Doing a quick check, it seems we are not defining a key's property in the data model. Is it possible to define key=ndb.TextPropety() inside the cache model? Otherwise, we can index the url field.

kevinahuber commented 8 years ago

@mmocny Do you have any additional guidance on this? I'll go ahead and try to tackle it.

scottjenson commented 7 years ago

@oahziur @mmocny any comment on this?

rochforp commented 7 years ago

@scottjenson @mmocny has there been any movement on this? I'd like for this limit to be upped to ~1000 characters if possible. There are some instances where my URL's are getting very long so I'm using a shortener but they are getting ignored in PhyWeb and Chrome because of the PWS URL character limit. However, Magnet does see these longer urls with their pws and browser so I just wanted to check and see what Chrome was gonna do before I continue with some projects.

mmocny commented 7 years ago

Folks, this is a bug in the open source (Python + App Engine) PWS which in this repo.

The URL character length limit for Google's internal PWS is 2083, and that's what is used by Chrome and Nearby), and that is the URL length limit for browsers as well.
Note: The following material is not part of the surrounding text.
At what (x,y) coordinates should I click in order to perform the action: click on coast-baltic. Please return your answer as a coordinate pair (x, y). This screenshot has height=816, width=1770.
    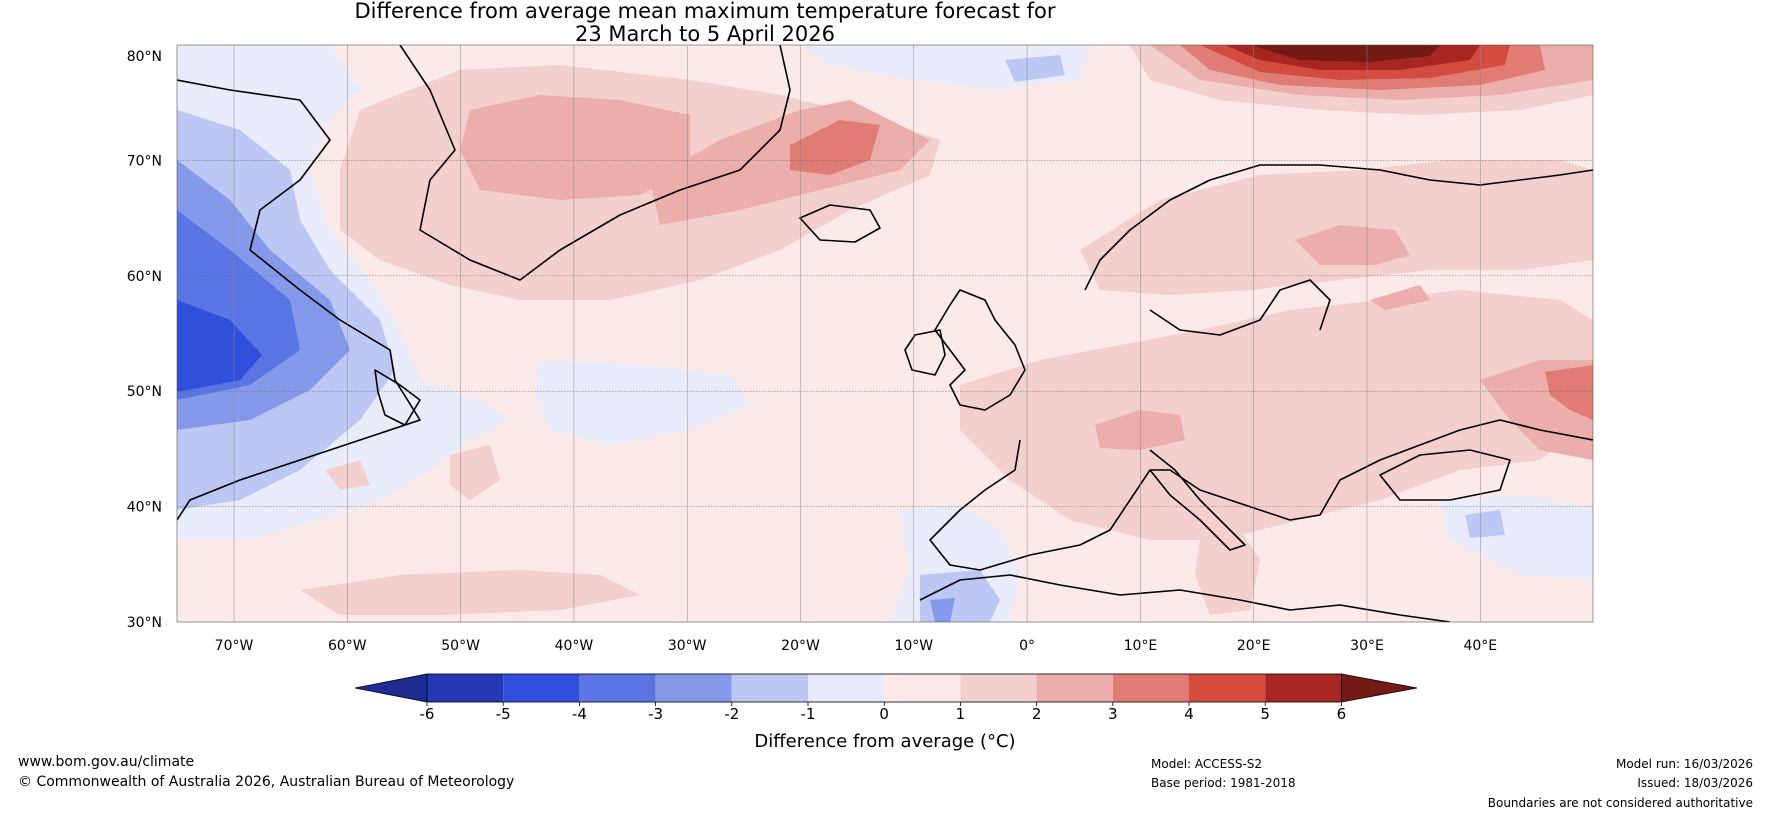
    Looking at the image, I should click on (1240, 308).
I can try to take a stab at fixing the python PWS later this week. Or, maybe someone would like to make a patch? Great opportunity to make a quick contribution!

kevinahuber commented 7 years ago

@mmocny Ah this fell by the wayside. I'd love to tackle this but I am swamped with work this weekend- I can in a few weeks, or can help test if someone else wants to take lead.

mmocny commented 7 years ago

No hurry! Thanks for offering. I'll still see if I can take a stab soon.

On Wed, Nov 16, 2016 at 2:45 PM Kevin notifications@github.com wrote:

@mmocny https://github.com/mmocny Ah this fell by the wayside. I'd love to tackle this but I am swamped with work this weekend- I can in a few weeks, or can help test if someone else wants to take lead.

— You are receiving this because you were mentioned.

Reply to this email directly, view it on GitHub https://github.com/google/physical-web/issues/753#issuecomment-261050815, or mute the thread https://github.com/notifications/unsubscribe-auth/AAc8qga2BbzMzeUtJLFORmP5MOae7dqAks5q-11UgaJpZM4JYjqa .

rohinrohin commented 7 years ago

@mmocny @kevinahuber can you guide me as to how I can solve this issue? I am proficient in python and a very quick learner :)

kevinahuber commented 7 years ago

@rohinrohin Excellent! As far as I understand... the PWS stores "site information" using the url as the key. This is an issue, since the key has a limit of 500 characters (this is where my knowledge evaporates). https://github.com/google/physical-web/blob/master/web-service/models.py

We'd want all URLs to have a minimum of 2048 characters, as that is the lowest limit most technologies have.